Nothing but the lines from the one holding "This screenshot has height=871, width=1372." through the last line of the material below should be set down, exactly and without images.
--- Available data Enclosed Below ---
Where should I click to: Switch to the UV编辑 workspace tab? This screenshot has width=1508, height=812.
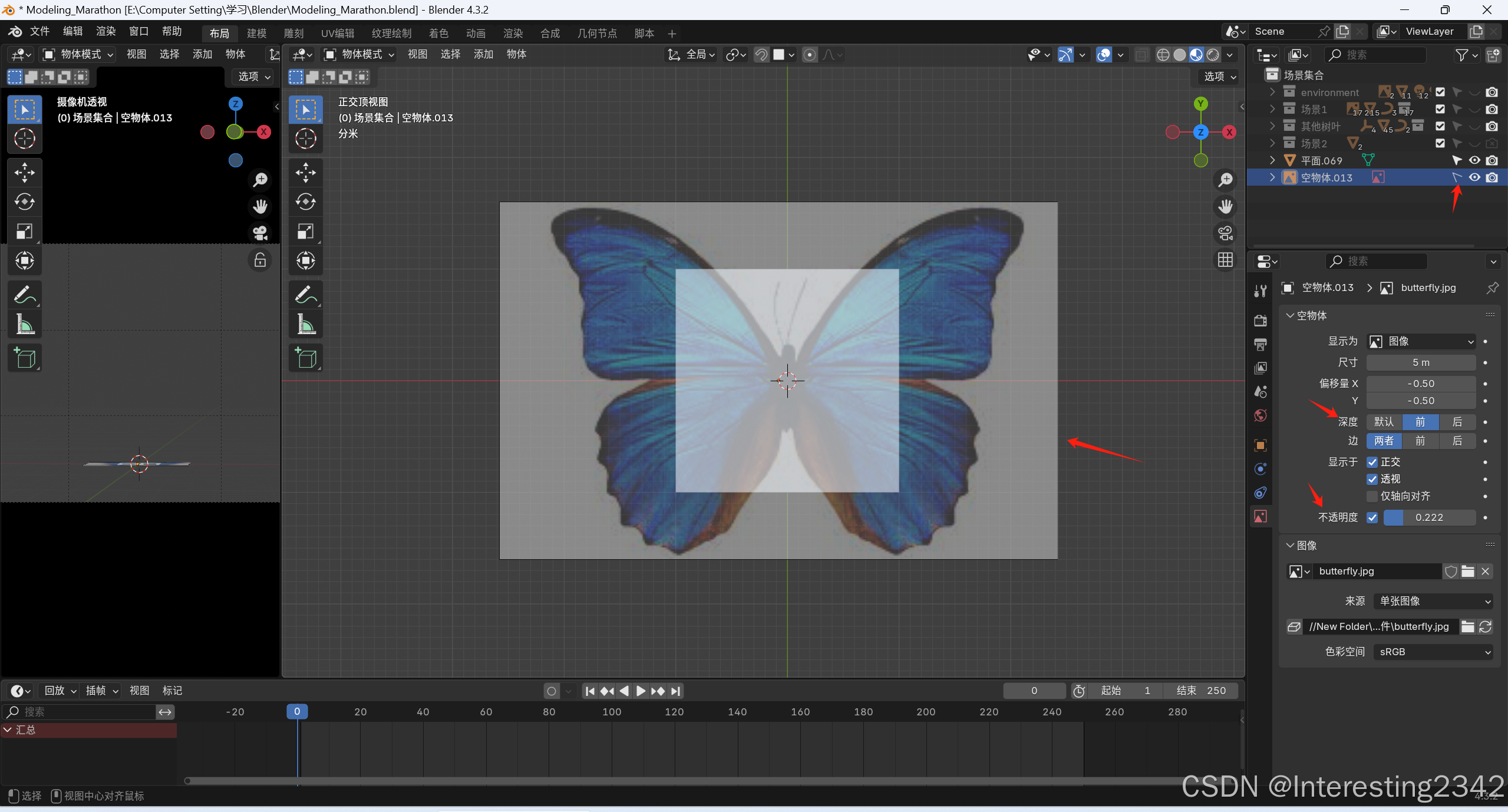point(337,34)
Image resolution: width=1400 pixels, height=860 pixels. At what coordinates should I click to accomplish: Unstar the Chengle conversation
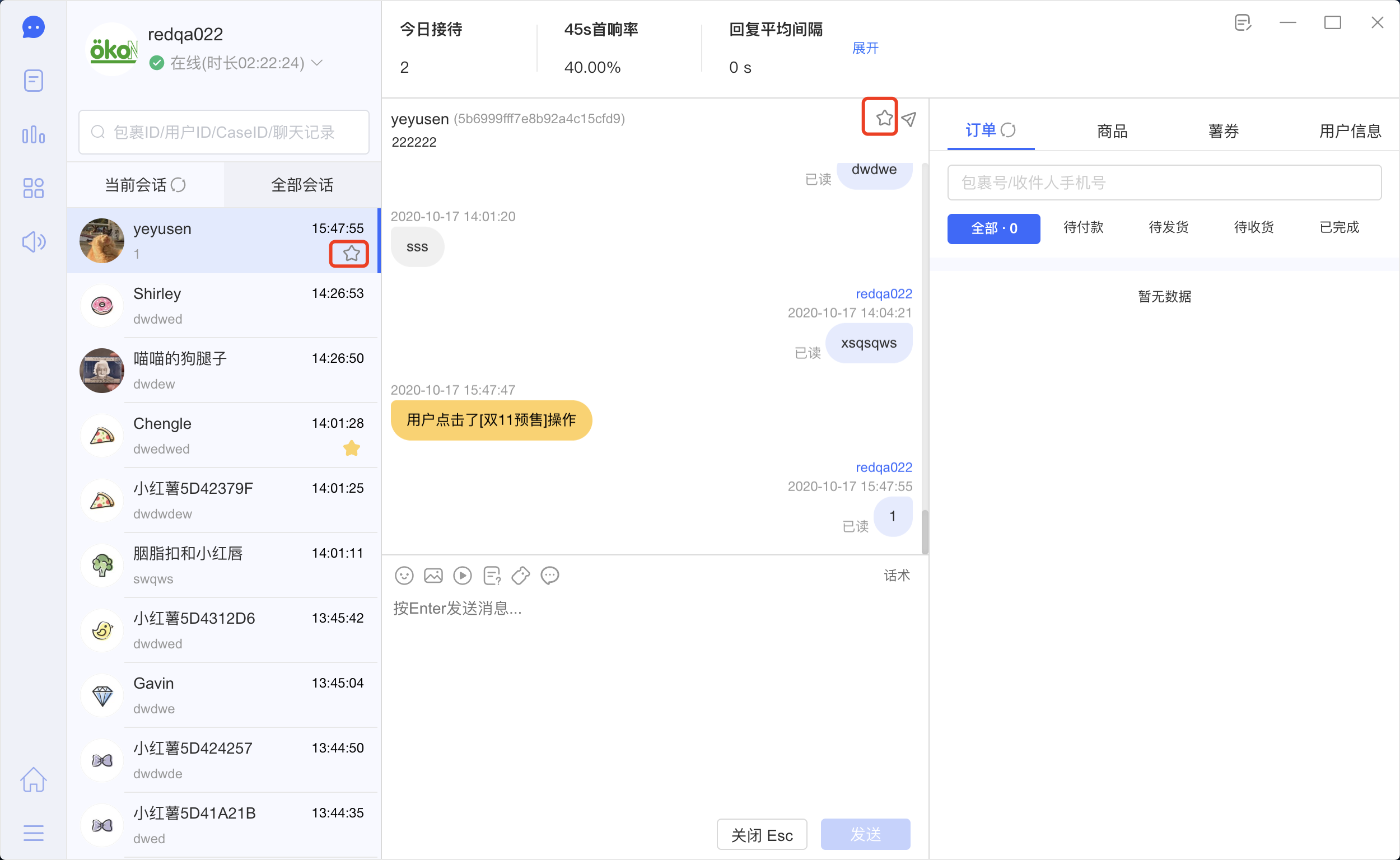click(x=352, y=448)
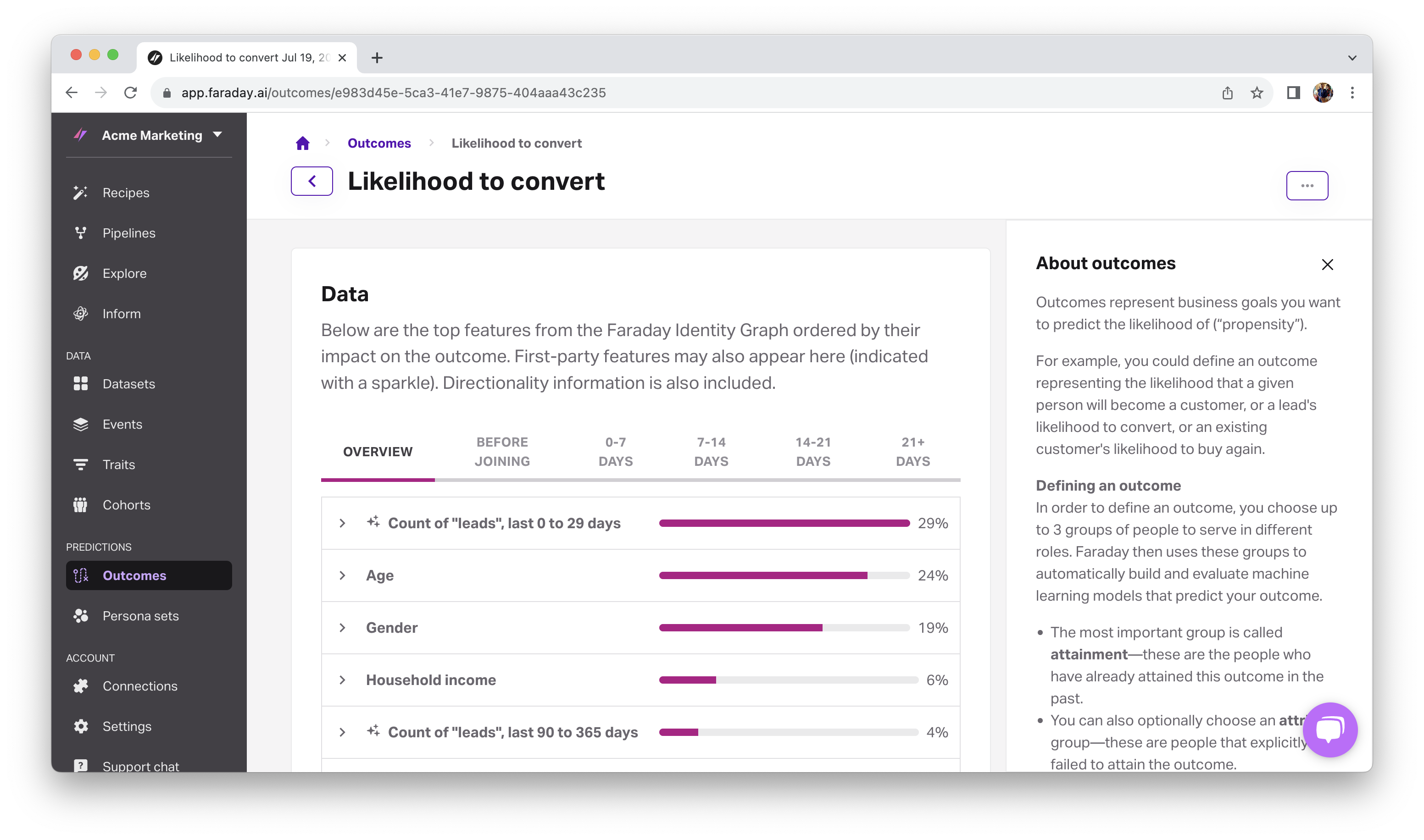Click the Recipes magic wand icon
The image size is (1424, 840).
tap(80, 193)
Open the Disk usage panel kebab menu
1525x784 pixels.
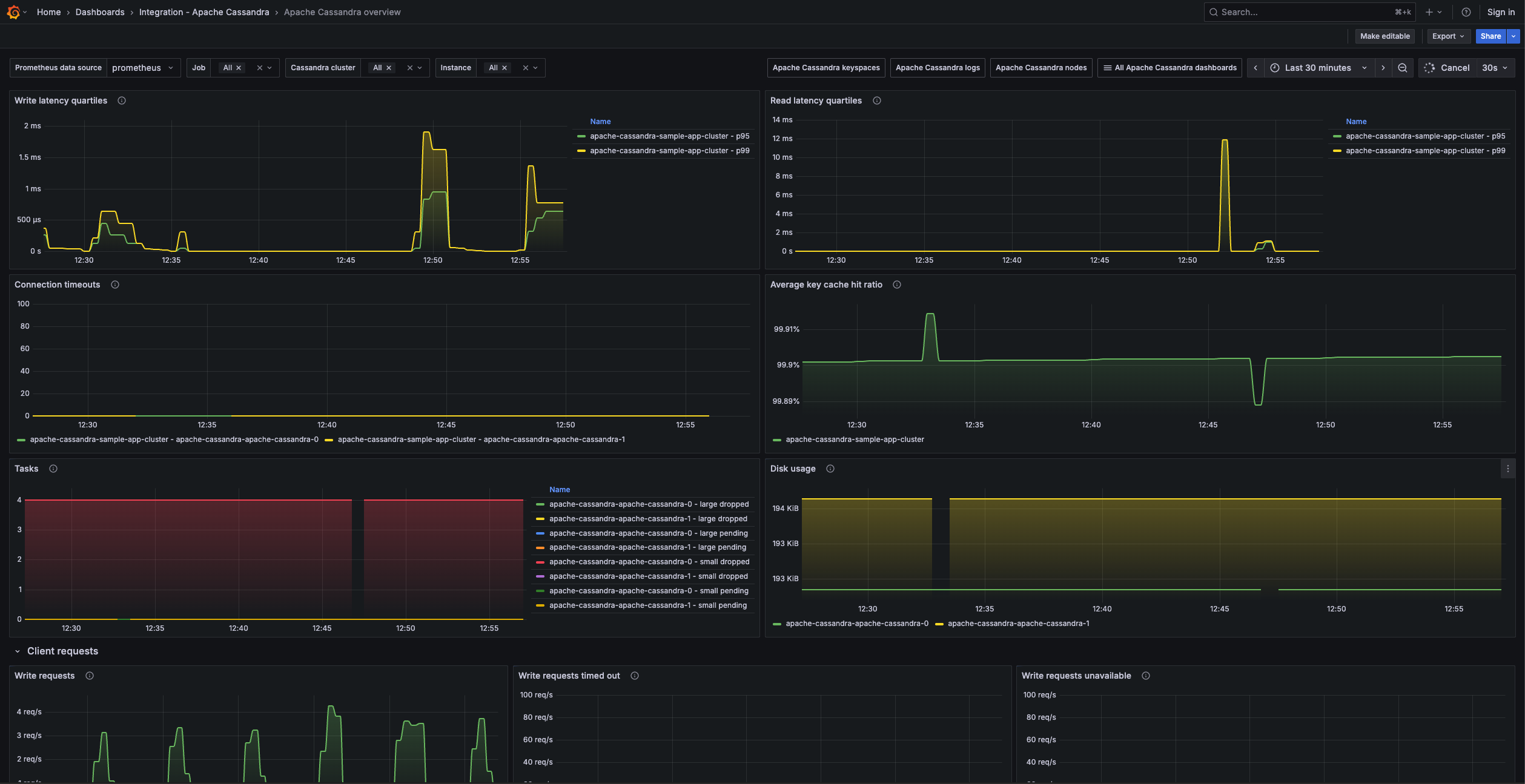1509,468
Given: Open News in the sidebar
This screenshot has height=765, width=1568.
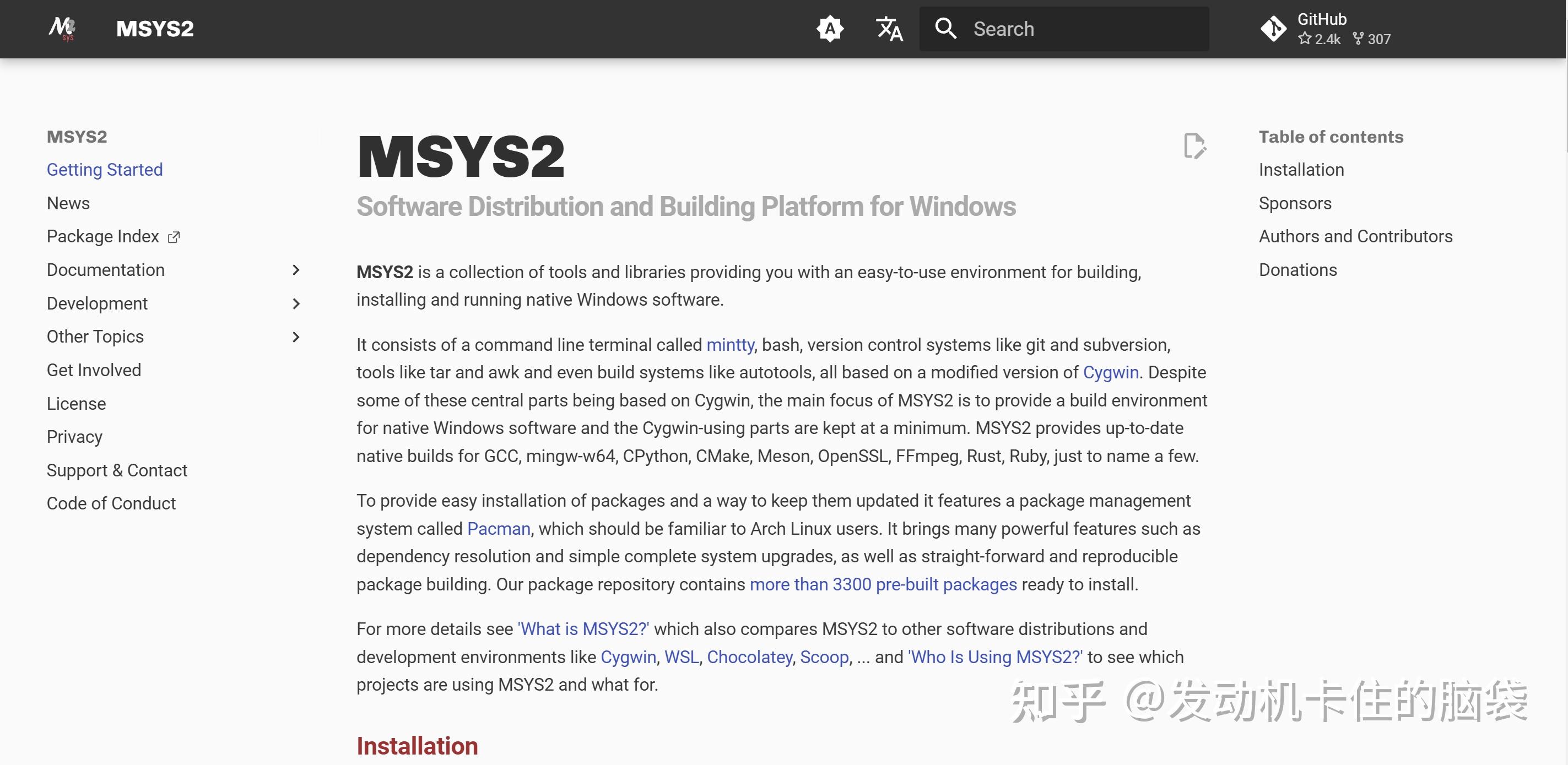Looking at the screenshot, I should 68,203.
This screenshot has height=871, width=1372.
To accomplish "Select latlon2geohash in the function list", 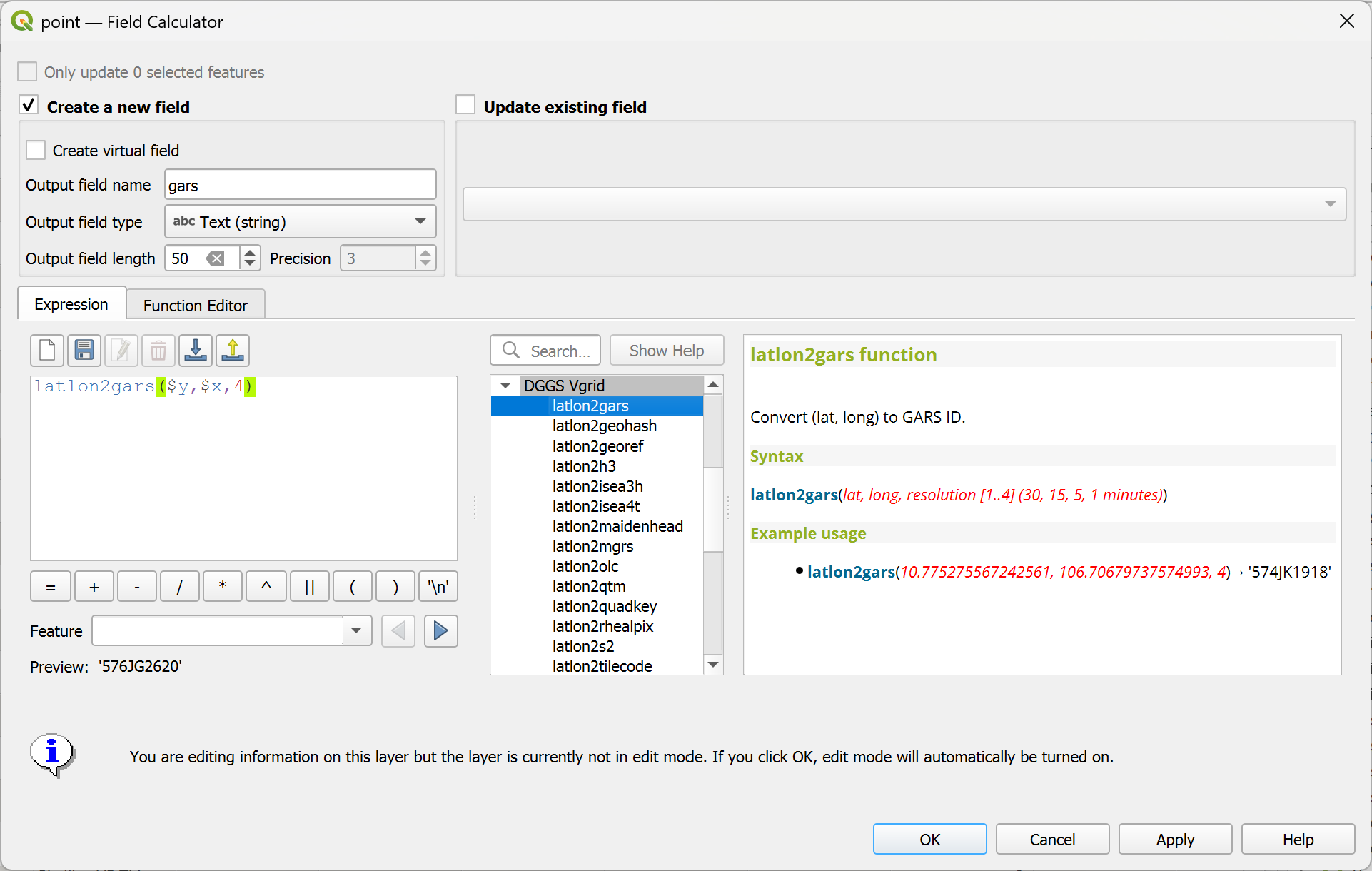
--- End of Enclosed Available data ---
Response to the exercise
This screenshot has height=871, width=1372.
To accomplish "Select latlon2geohash in the function list", 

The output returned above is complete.